The responseTime qualifier acts as a hint to the LIS. The LIS can use this time to select location determination methods that provide the best accuracy within this time. However, the requester must ultimately make a decision about whether or not to wait for a response, and whether the response is taking too long. Furthermore, the responseTime qualifier is optional, and if not provided, the LIS should always try to provide the most accurate location that satisfies the overall criteria of the location request.

Requesting a Location Reference

The HELD protocol supports location references in the form of a location URI, which can be requested by a Target instead of a literal location. The location reference model allows the Target to delegate its location distribution function to the LIS. To ensure that the LIS honors the Target's location authorization and privacy policies, the Target provides the LIS with a set of rules defining the policies applicable to the Target. The LIS needs to store these rules and ensure they are invoked whenever the location URI is accessed. Further, these rules and the location URI need to be linked to the Target and its location inside the LIS. The HELD protocol manages these data and their association through a context. A Target therefore requests a location URI by asking the LIS to create a context.

Location URIs in the HELD protocol must not contain any information that could be used to identify the device or Target. That is, they must not include things such as the IP or MAC address of the Target. The HELD protocol recommends that the location URI contains the public address of the LIS and a randomly generated sequence of characters that the LIS can use to uniquely identify the context-containing Target information.

Creating a Context

To create a context, the Target issues a createContext HELD message to the LIS, and includes rules that describe who may request the location of the Target. The rules may be provided directly from the Target to the LIS, in which case the rules are specified in accordance with Reference 8. For example, if the Target only wanted its VoIP call server to be able to request its location, it may create a context using the following message structure. Note that in addition to the rules, the Target must specify how long they wish the context to remain active on the LIS for. This is specified with the mandatory lifetime element.

 <createContext xmlns="http://sitacs.uow.edu.au/ns/location/held">    <lifetime>PT2H</lifetime>    <rules>       <ruleset xmlns="urn:ietf:params:xml:ns:common-policy">          <rule >             <conditions>                <identity>                   <one BOLD">sip:mycallserver@goodcalls.com"/>                </identity>             </conditions>          </rule>       </ruleset>    </rules> </createContext> 

Providing access rules to the LIS using common policy is fine but may become onerous if the set of rules is complex and large. An alternative is for the Target to provide the LIS with a URI indicating where the LIS can obtain the Target's rules from. This is done by providing a rulesetURI.

 <createContext xmlns="http://sitacs.uow.edu.au/ns/location/held">    <lifetime>PT2H</lifetime>    <rules>       <rulesetURI>          https://www.example.com/~user/privacy/rulesat.xml       </rulesetURI>    </rules> </createContext> 

A Target may wish to keep much of its access policy hidden from a visited network, in which case it could adopt the location subscription approach described in Chapter 2. In this model, the core of the Target's policies reside in the home presence server, and only the presence server may request location from the LIS. This is easily accomplished using the first createContext example shown earlier.

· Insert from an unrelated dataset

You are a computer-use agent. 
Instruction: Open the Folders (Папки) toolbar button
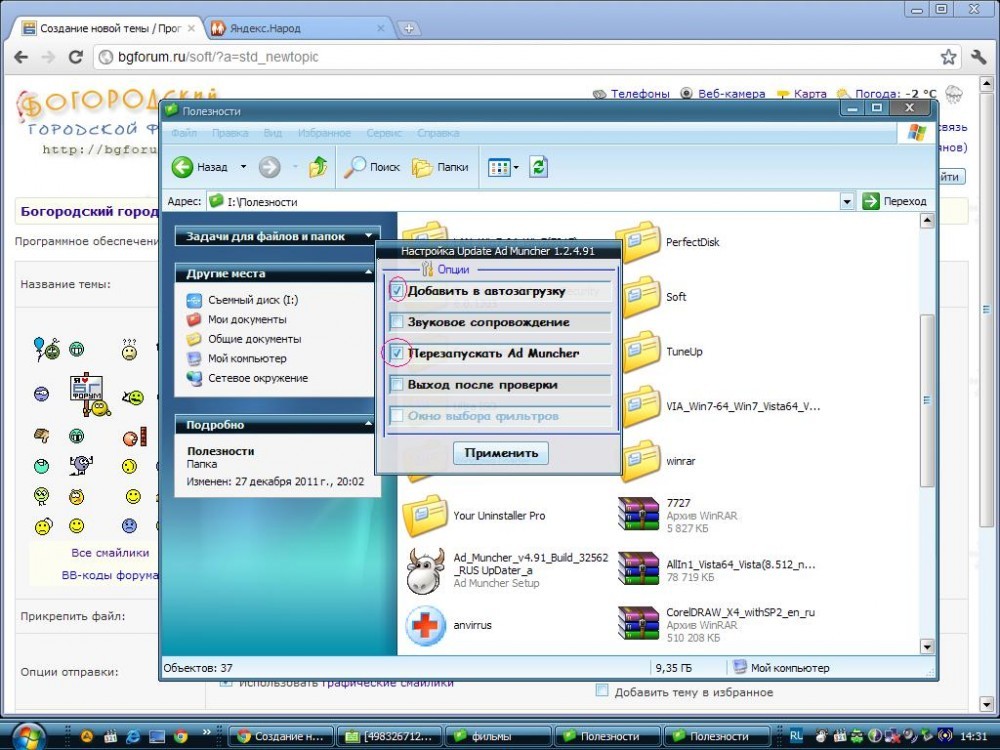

When an LIS receives a set of rules from the Target, it will process them to make sure they make sense. If the LIS discovers a problem, it will send an error to the Target indicating that a problem was found. If the Target sent the LIS a rulesetURI, then the LIS will go off and fetch the ruleset, if the LIS is unable to fetch from the URI, or there is something wrong with the retrieved ruleset, then the LIS will inform the Target by way of an error message.

contextResponse: The Target's Handle to a Context

When a Target creates a context on the LIS using the createContext message, it needs a means of being able to identify the context on the LIS so that it can make changes to rules, and as we will see in subsequent sections, changes to other Target data in the context. The Target is provided a handle to the context via the HELD contextResponse message which is returned by the LIS after successfully processing a createContext message from the Target. The context handle returned to the Target by the LIS is a URI, and is referred to as a location URI.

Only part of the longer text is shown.